Risky business: a decade of daredevil finance and other games plays a hidden role in the health insurance crisis - Cover Story

Common Cause Magazine, Spring, 1993 by Jeffrey Denny

Company officials deny that their health policyholders have been hurt as a result. But critics say the same investment strategies that helped to sink the S&L industry are playing an indirect role in the health insurance crisis. "First they take our money with a false promise of safety," Martin Weiss, a Palm Beach, Fla., financial adviser who analyzes the health insurance industry, maintains. "Then they invest it in junk bonds and speculative real estate, and now they're trying to make us, the consumers, pay for their blunders."

E.F. Hutton Spoke

While Blue Cross health plans are non-profits, many still couldn't resist the gogo investment game.
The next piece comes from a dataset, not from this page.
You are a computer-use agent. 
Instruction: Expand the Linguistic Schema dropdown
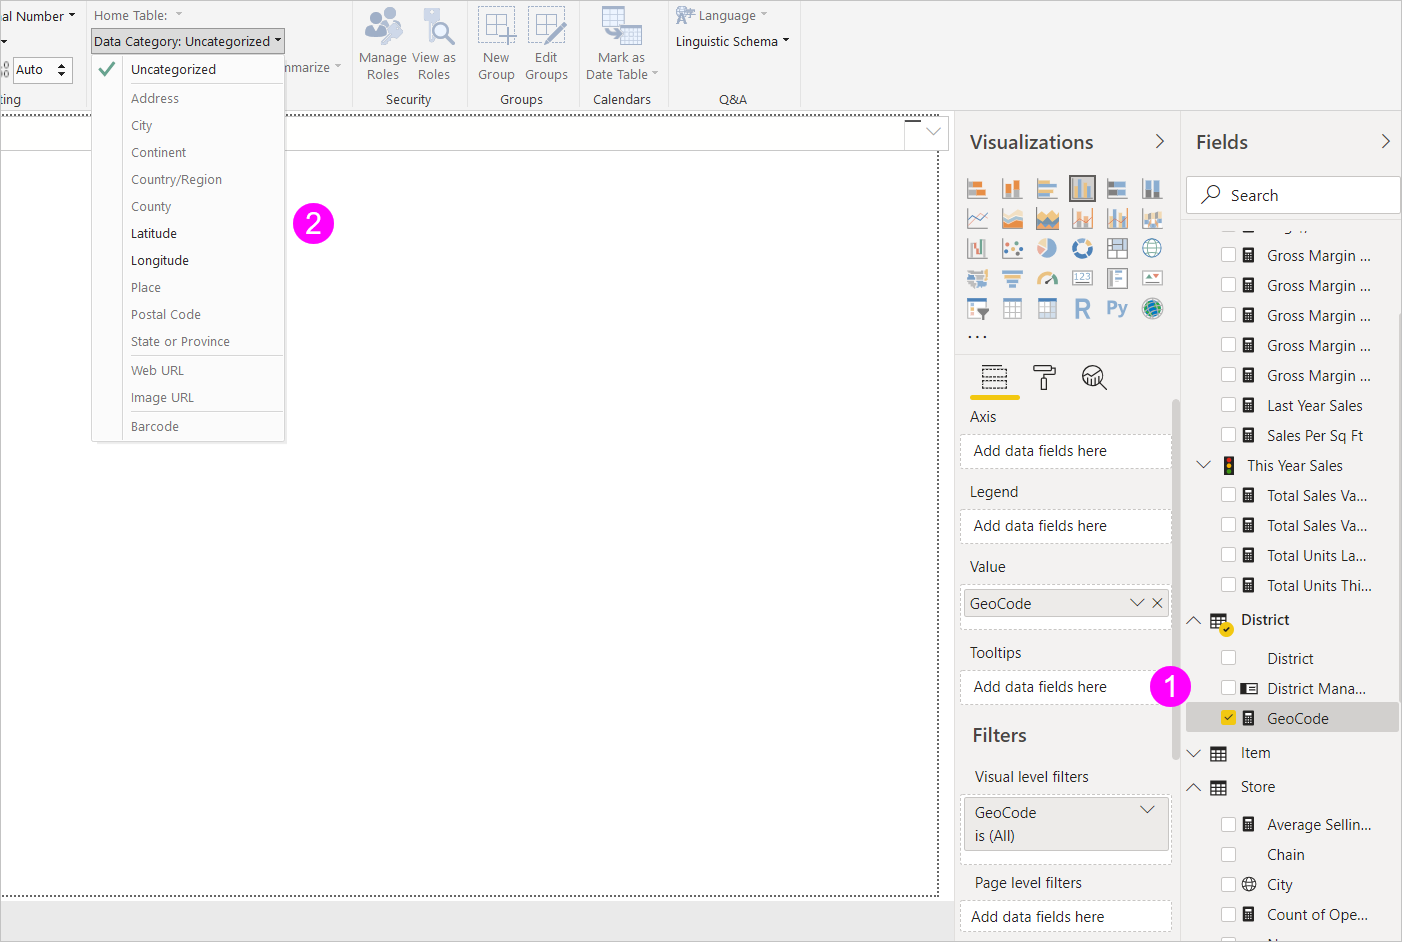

One eager participant was Blue Cross of West Virginia. In early 1987, Shearson Lehman Brothers, the big Manhattan brokerage house, and E.F. Hutton, the financial adviser, offered to loan the Blue Cross plan $25 million to buy 30-year U.S. Treasury bonds on credit and make futures and options trades at the Chicago commodities exchanges, according to a pending lawsuit filed in state court by the West Virginia insurance commission.

Convinced, the Blue Cross plan bought the Treasury bonds and over the next 10 months undertook a frenzy of high-risk commodities trades, at times making a dozen or more transactions a day. It stopped only after it had lost $2.3 million - plus $150,000 it had paid Shearson and Hutton for their financial services. Shearson Lehman (which later acquired Hutton) refused to comment for this article.

Partly because of its losing investments, West Virginia Blue Cross became the first in the Blues network to collapse, stranding 51,000 policyholders with unpaid medical claims and others with reduced or canceled coverage. Local doctors have defied court orders and ignored pleas from state officials not to dun patients. Some policyholders' credit ratings have been ruined. One medical group with $114,000 in unpaid claims reportedly insists that patients needing non-emergency surgery pay half their bill in advance. "I lost a total of over $23,000 myself," one policyholder told Congress. "How could a health insurance company simply go bankrupt and leave over $41 million worth of claims unpaid?"

West Virginia Blue Cross also hemorrhaged an undetermined sum of money through a number of for-profit subsidiaries and affiliates, some of which were set up for the personal gain of the health plan's executives, a Senate investigations subcommittee chaired by Sen. Sam Nunn (D-Ga.) found in a 1992 probe. An offshoot of one subsidiary set up to invest in real estate and travel agencies sold computer equipment back to the health plan at mark-ups of 80 to 130 percent, the state insurance commissioner found later.

Nationwide many Blue Cross plans have financed the creation of for-profit ventures, some health-related and some not, in an effort to earn extra money to hold down premiums. The Blue Cross national association in Chicago defends this practice and argues that subsidiaries altogether cleared some $195 million in profits in 1991 (although a Blue Cross spokesperson could not say how it affected premiums).